> **Material to process**
* * *

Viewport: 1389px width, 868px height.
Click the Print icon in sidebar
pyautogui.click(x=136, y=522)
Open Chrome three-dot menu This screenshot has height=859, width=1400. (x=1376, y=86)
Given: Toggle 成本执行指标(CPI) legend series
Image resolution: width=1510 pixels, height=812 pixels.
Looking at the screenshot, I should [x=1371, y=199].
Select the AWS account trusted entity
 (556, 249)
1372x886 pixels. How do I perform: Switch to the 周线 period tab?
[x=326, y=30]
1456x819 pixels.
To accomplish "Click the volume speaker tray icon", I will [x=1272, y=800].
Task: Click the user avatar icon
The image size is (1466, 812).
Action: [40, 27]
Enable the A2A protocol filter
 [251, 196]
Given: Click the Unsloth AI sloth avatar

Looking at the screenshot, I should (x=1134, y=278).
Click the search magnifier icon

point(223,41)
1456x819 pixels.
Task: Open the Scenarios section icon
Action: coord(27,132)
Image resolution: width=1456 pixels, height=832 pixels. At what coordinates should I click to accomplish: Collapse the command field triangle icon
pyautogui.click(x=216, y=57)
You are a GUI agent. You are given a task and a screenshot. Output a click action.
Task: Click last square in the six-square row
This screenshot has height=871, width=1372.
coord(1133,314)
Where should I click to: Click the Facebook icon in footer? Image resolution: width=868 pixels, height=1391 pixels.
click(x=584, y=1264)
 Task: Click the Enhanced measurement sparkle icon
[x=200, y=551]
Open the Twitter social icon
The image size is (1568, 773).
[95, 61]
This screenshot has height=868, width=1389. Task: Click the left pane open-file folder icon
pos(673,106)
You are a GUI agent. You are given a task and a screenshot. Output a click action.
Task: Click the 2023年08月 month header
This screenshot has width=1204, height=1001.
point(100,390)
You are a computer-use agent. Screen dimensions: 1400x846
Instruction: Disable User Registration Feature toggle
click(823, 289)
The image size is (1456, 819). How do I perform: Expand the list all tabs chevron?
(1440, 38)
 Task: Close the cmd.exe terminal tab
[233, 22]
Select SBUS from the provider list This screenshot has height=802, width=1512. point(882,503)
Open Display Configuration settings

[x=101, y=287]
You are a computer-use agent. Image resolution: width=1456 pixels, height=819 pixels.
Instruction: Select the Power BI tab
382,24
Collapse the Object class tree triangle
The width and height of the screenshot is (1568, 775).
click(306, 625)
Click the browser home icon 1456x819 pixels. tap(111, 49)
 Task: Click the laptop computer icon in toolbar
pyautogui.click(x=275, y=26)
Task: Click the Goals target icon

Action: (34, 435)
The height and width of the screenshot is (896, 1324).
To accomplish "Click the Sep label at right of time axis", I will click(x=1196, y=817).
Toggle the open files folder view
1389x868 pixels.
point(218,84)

* * *

Exactly as written, restate every record in the listing.

> **Answer box**
Viewport: 1389px width, 868px height.
Click the Print icon in sidebar
pyautogui.click(x=136, y=522)
Open Chrome three-dot menu This screenshot has height=859, width=1400. (x=1376, y=86)
Given: Toggle 成本执行指标(CPI) legend series
Image resolution: width=1510 pixels, height=812 pixels.
Looking at the screenshot, I should [x=1371, y=199].
Select the AWS account trusted entity
 (556, 249)
1372x886 pixels. How do I perform: Switch to the 周线 period tab?
[x=326, y=30]
1456x819 pixels.
To accomplish "Click the volume speaker tray icon", I will [x=1272, y=800].
Task: Click the user avatar icon
The image size is (1466, 812).
Action: [40, 27]
Enable the A2A protocol filter
 [251, 196]
Given: Click the Unsloth AI sloth avatar

Looking at the screenshot, I should (x=1134, y=278).
Click the search magnifier icon

point(223,41)
1456x819 pixels.
Task: Open the Scenarios section icon
Action: coord(27,132)
Image resolution: width=1456 pixels, height=832 pixels. At what coordinates should I click to accomplish: Collapse the command field triangle icon
pyautogui.click(x=216, y=57)
You are a GUI agent. You are given a task and a screenshot. Output a click action.
Task: Click last square in the six-square row
This screenshot has height=871, width=1372.
coord(1133,314)
Where should I click to: Click the Facebook icon in footer? Image resolution: width=868 pixels, height=1391 pixels.
click(x=584, y=1264)
 Task: Click the Enhanced measurement sparkle icon
[x=200, y=551]
Open the Twitter social icon
The image size is (1568, 773).
[95, 61]
This screenshot has height=868, width=1389. Task: Click the left pane open-file folder icon
pos(673,106)
You are a GUI agent. You are given a task and a screenshot. Output a click action.
Task: Click the 2023年08月 month header
This screenshot has width=1204, height=1001.
point(100,390)
You are a computer-use agent. Screen dimensions: 1400x846
Instruction: Disable User Registration Feature toggle
click(823, 289)
The image size is (1456, 819). How do I perform: Expand the list all tabs chevron?
(1440, 38)
 Task: Close the cmd.exe terminal tab
[233, 22]
Select SBUS from the provider list This screenshot has height=802, width=1512. point(882,503)
Open Display Configuration settings

[x=101, y=287]
You are a computer-use agent. Image resolution: width=1456 pixels, height=819 pixels.
Instruction: Select the Power BI tab
382,24
Collapse the Object class tree triangle
The width and height of the screenshot is (1568, 775).
click(306, 625)
Click the browser home icon 1456x819 pixels. tap(111, 49)
 Task: Click the laptop computer icon in toolbar
pyautogui.click(x=275, y=26)
Task: Click the Goals target icon

Action: (34, 435)
The height and width of the screenshot is (896, 1324).
To accomplish "Click the Sep label at right of time axis", I will click(x=1196, y=817).
Toggle the open files folder view
1389x868 pixels.
point(218,84)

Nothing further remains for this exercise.